Adderall XR and Rosuvastatin Interaction: What You Need to Know

At a glance
- Direct pharmacokinetic interaction / not established in published literature
- Adderall XR metabolism / primarily CYP2D6, with minor contributions from other CYP enzymes
- Rosuvastatin metabolism / minimal CYP involvement; primarily excreted unchanged via bile
- Rosuvastatin transport / substrate of OATP1B1, OATP1B3, and BCRP transporters
- Amphetamine effect on transporters / no known inhibition of OATP or BCRP
- Cardiovascular overlap / both drugs can raise blood pressure; additive hemodynamic monitoring warranted
- DDI severity rating / no formal rating in Lexicomp, Micromedex, or Clinical Pharmacology databases for this specific pair
- Monitoring recommendation / periodic lipid panel, blood pressure, and heart rate checks
- Dose adjustment / none required based on current evidence
- FDA label cross-reference / neither label names the other drug as a contraindication or precaution
Why This Combination Comes Up
Attention-deficit/hyperactivity disorder (ADHD) and dyslipidemia frequently coexist in adults. ADHD affects approximately 4.4% of U.S. adults according to the National Comorbidity Survey Replication (Kessler et al., 2006). Statin therapy, meanwhile, is prescribed to over 40 million Americans for cardiovascular risk reduction. Rosuvastatin (brand name Crestor) ranks among the most commonly dispensed statins due to its potent LDL-lowering efficacy. A 2019 analysis published in the Journal of the American Heart Association found that statin use among adults aged 40 to 75 reached 26% (Salami et al., 2017). Given these prevalence figures, co-prescription of Adderall XR and rosuvastatin is common. Patients and pharmacists rightly want clarity on whether a meaningful interaction exists.
The short answer: no direct drug-drug interaction has been documented. But the pharmacology behind that answer is worth understanding, because both drugs carry cardiovascular considerations that require attention when used together.

※

> Questions
a - List the drug databases that the Adderall XR and rosuvastatin text names as having no formal interaction rating for this pair.
b - In the Adderall XR and rosuvastatin text, about what share of U.S. adults does ADHD affect?
c - Write out a passage of the Adderall XR and rosuvastatin text, beginning at the words "The short answer: no" and stopping after "when used together.".
Answer using only the Adderall XR and rosuvastatin text.

> Saved entries
※

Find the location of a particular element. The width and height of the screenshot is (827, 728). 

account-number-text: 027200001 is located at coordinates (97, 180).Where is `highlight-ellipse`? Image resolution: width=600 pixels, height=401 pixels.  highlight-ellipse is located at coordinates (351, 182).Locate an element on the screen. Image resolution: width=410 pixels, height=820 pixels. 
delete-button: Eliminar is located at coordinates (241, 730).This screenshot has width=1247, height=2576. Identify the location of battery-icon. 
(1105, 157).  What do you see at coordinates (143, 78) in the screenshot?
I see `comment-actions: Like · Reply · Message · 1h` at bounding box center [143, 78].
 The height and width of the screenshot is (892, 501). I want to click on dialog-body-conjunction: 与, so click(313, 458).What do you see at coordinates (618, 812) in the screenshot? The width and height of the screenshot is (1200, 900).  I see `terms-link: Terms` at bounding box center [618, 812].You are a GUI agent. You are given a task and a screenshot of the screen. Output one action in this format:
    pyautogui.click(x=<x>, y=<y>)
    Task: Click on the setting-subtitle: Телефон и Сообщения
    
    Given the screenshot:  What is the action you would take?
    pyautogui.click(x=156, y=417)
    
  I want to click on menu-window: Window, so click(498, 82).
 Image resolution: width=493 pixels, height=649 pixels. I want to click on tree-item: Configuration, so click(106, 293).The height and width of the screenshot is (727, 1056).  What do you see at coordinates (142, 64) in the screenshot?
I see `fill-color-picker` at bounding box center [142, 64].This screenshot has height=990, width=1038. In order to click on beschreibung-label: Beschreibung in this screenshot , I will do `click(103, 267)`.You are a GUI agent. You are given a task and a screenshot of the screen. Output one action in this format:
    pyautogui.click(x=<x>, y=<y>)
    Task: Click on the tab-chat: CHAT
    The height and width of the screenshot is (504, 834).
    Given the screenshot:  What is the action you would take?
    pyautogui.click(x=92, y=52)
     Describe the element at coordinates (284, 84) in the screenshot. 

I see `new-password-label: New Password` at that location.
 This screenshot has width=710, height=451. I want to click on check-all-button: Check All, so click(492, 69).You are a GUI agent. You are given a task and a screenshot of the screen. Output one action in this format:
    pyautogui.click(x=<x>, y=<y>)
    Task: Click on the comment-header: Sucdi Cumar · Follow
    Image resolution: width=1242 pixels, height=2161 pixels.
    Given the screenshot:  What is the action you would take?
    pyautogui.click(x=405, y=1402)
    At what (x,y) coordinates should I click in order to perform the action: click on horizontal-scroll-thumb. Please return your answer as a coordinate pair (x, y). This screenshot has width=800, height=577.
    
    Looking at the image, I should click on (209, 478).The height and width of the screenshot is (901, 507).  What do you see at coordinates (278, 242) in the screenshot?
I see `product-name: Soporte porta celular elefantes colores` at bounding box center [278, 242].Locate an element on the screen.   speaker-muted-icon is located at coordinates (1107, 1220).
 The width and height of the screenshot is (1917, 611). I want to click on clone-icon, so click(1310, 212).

※

> Task responses
a - Lexicomp, Micromedex, Clinical Pharmacology

b - Approximately 4.4%.

c -
The short answer: no direct drug-drug interaction has been documented. But the pharmacology behind that answer is worth understanding, because both drugs carry cardiovascular considerations that require attention when used together.